[Standards-JIG] Re: JEP-0077: In-Band Registration
Tijl Houtbeckers
thoutbeckers at splendo.com
Mon Jul 17 15:10:00 CDT 2006
On Mon, 17 Jul 2006 20:56:37 +0200, Piotr Szturmaj <gacek999 at tlen.pl>
wrote:
>
> Comparing to existing approach we increase the security much.
>
No you don't. You increase security the maybe-sort-of-kinda-"I'm feeling
lucky" way. It's already been discussed in the "edigest" thread.
If you're making some custom solution, you can go ahead and implement
something (salt with XMPP or Szturmaj). Or think of some other obscure
mechanism. But discussing this on SJIG defeats it's purpose, cause it's
only an improvement if others don't start using it.
Again, I emphasize one last time, if you use the hashed password instead
of the plain text password during authentication (since you want to store
the hash on the client, not the plain text password, this is what you plan
to do), it doesn't matter that the plain text password is no longer stored
anywhere (server, client, the moon, etc.), because you DO NOT NEED IT to
log into your account. You just need the hash.
A solution for this problem could, is salting based on realms, so multiple
services in the same realm can be used (such as Jabber), but you can still
use the same password on different realms without your password being
compromised. To make maximum use of this you should use a standardized
technology. Luckily SASL support this, and Jabber supports SASL. Note that
this will only work if you always use the same nonce in MD5-DIGEST, and
that enables replay attacks! unfortantly, it's one or the other..

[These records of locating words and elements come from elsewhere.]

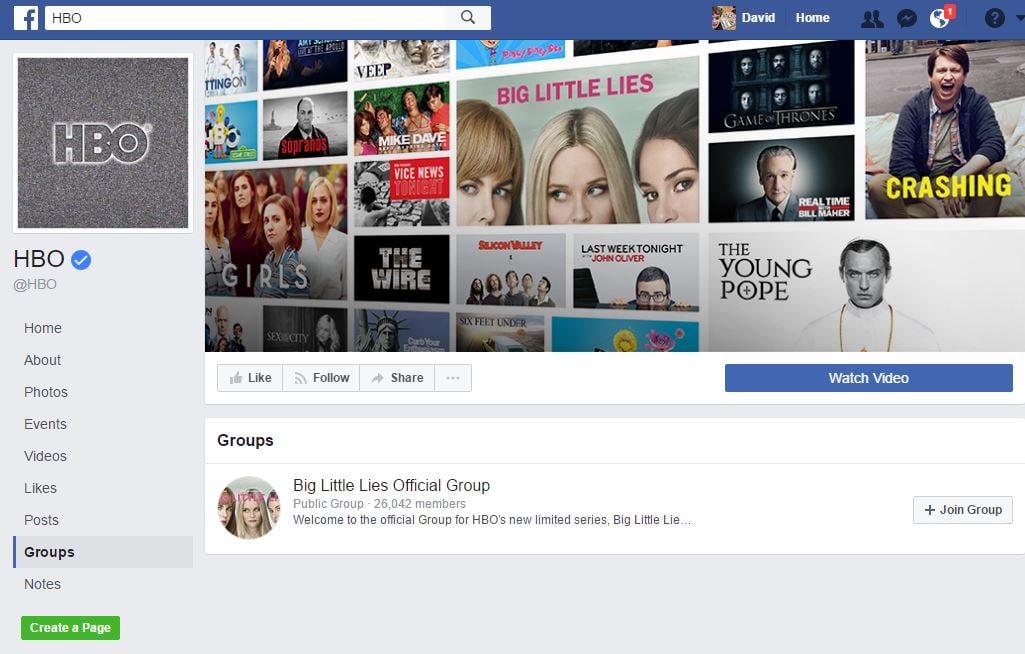Switch to the Notes section
The width and height of the screenshot is (1025, 654).
[x=42, y=584]
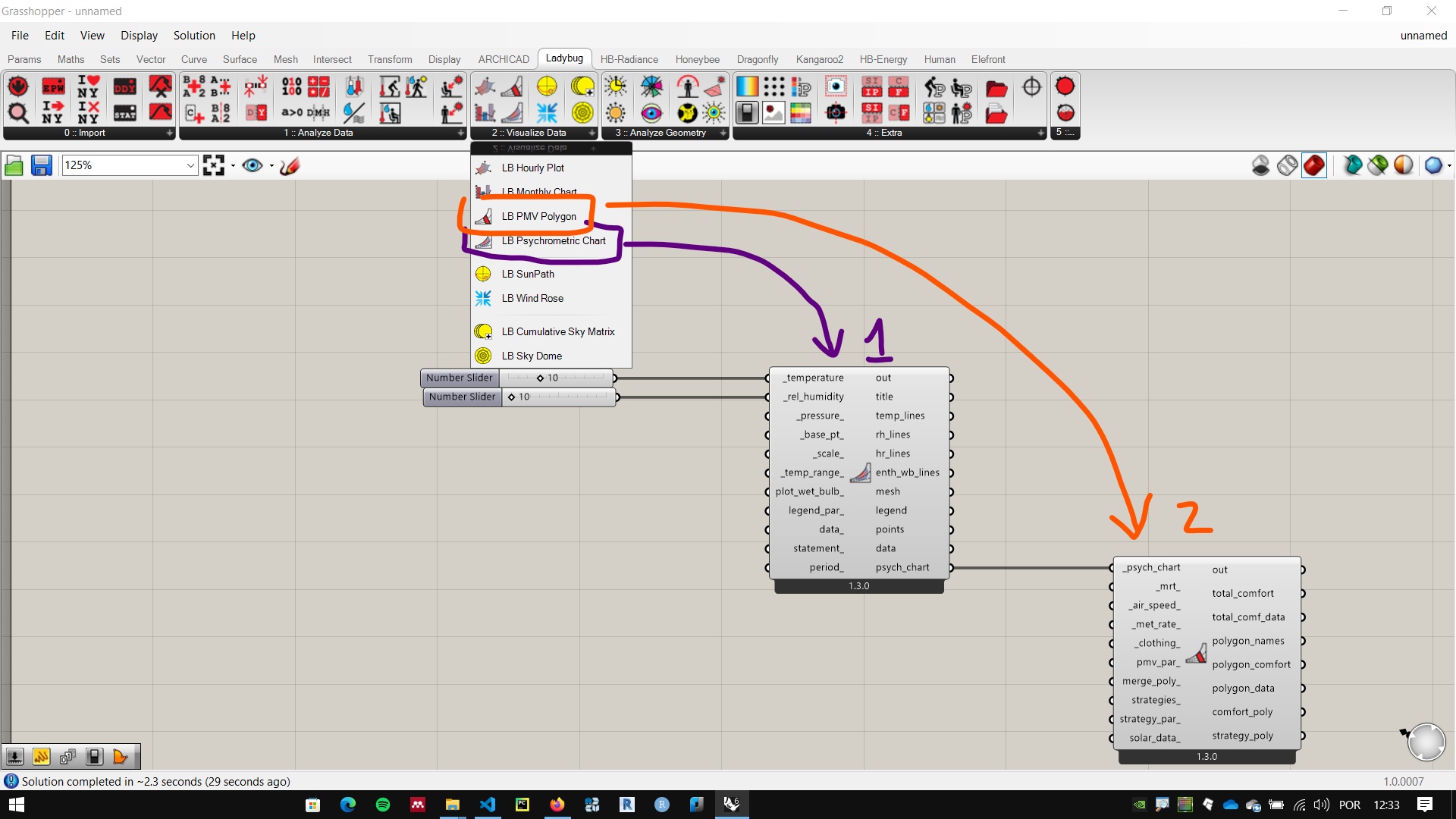
Task: Open the LB Sun Path component
Action: pyautogui.click(x=528, y=273)
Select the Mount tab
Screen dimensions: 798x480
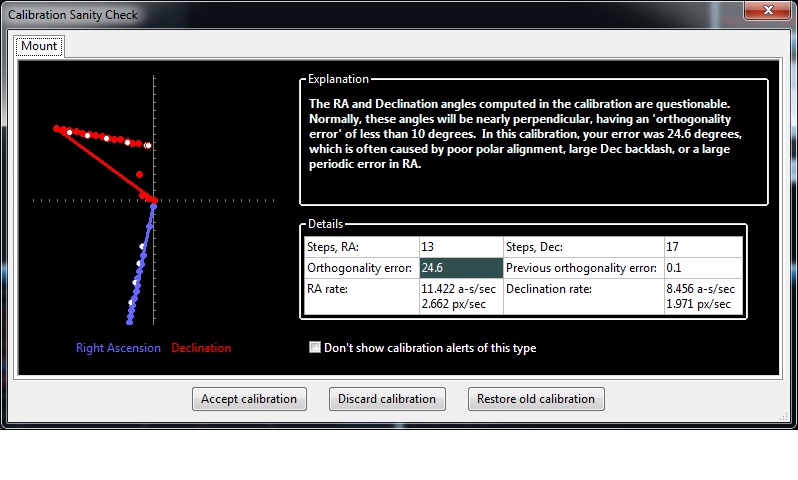(39, 46)
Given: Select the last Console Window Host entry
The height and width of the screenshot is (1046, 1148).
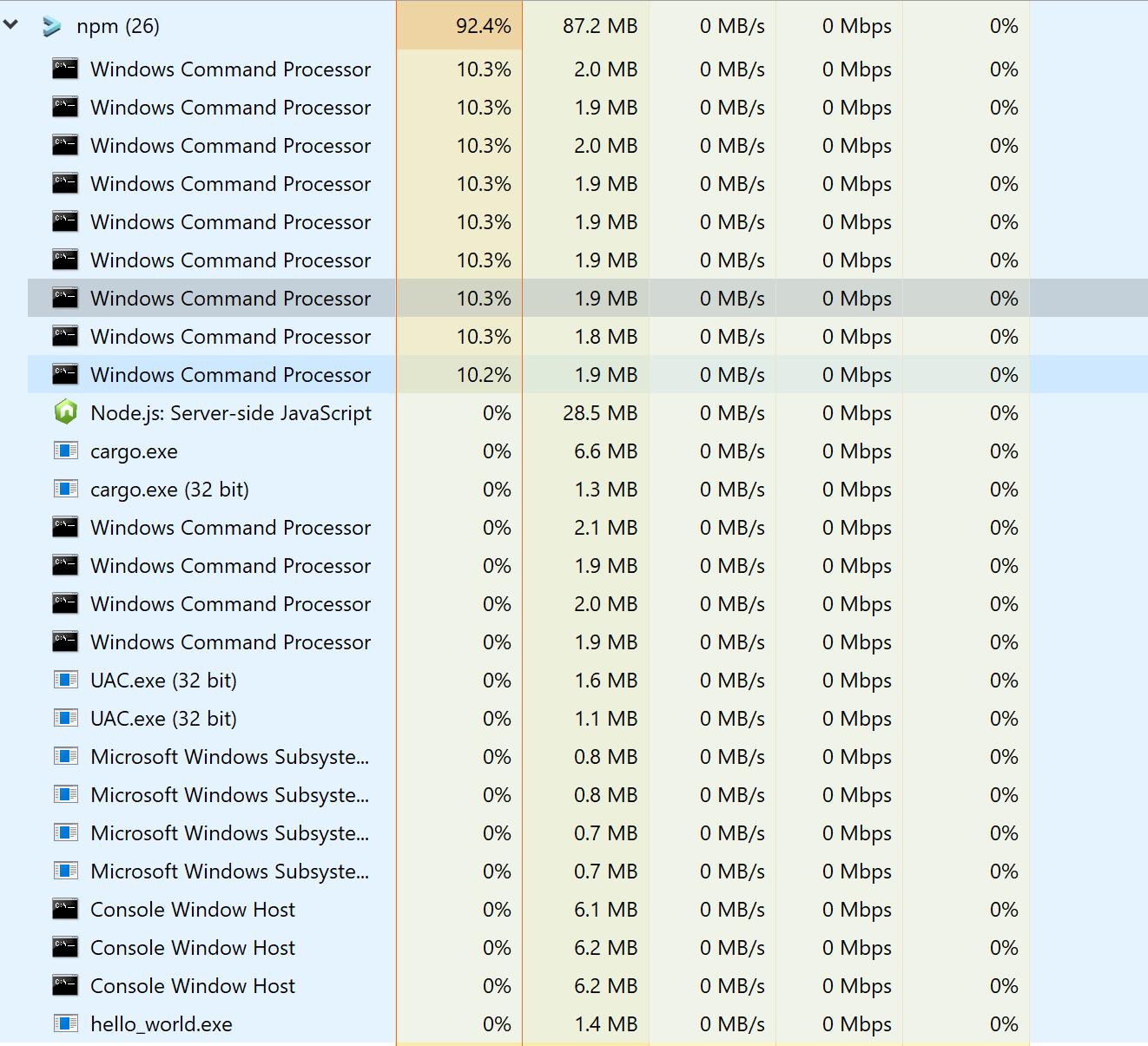Looking at the screenshot, I should [192, 985].
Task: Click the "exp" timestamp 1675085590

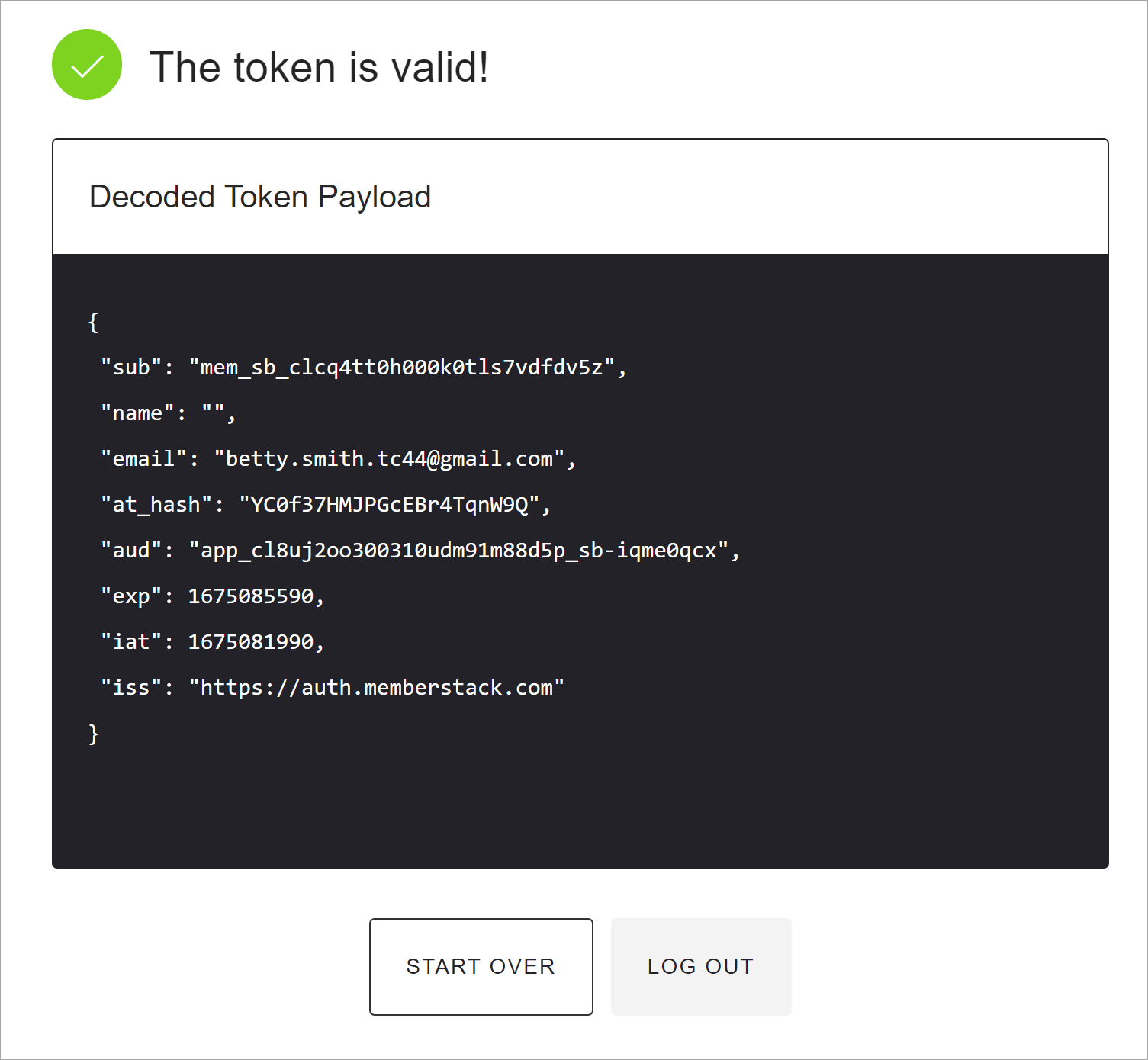Action: pos(251,596)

This does not cover in-band registration, but in-band registration is
discouraged anyway. If you want to standerdize in-band registration, I'd
suggest talking a look at SASL and it's DIGEST-MD5 mechanism and see how
you could do in-band registration for this.
SASL RFCs:
http://asg.web.cmu.edu/sasl/sasl-ietf-docs.html
DIGEST-MD5 with SASL:
http://www.faqs.org/rfcs/rfc2831.html
If this is all too complex or not useable for what you have in mind, you
could always consider doing your own implementation, and possibly
standerdizing it here. But don't expect too much considering the result of
a loooong discussion about 3 years ago was that the most logical thing
would be to standardize around SASL instead of coming up with our own
little plans. Use of SASL has only increased since then, of course.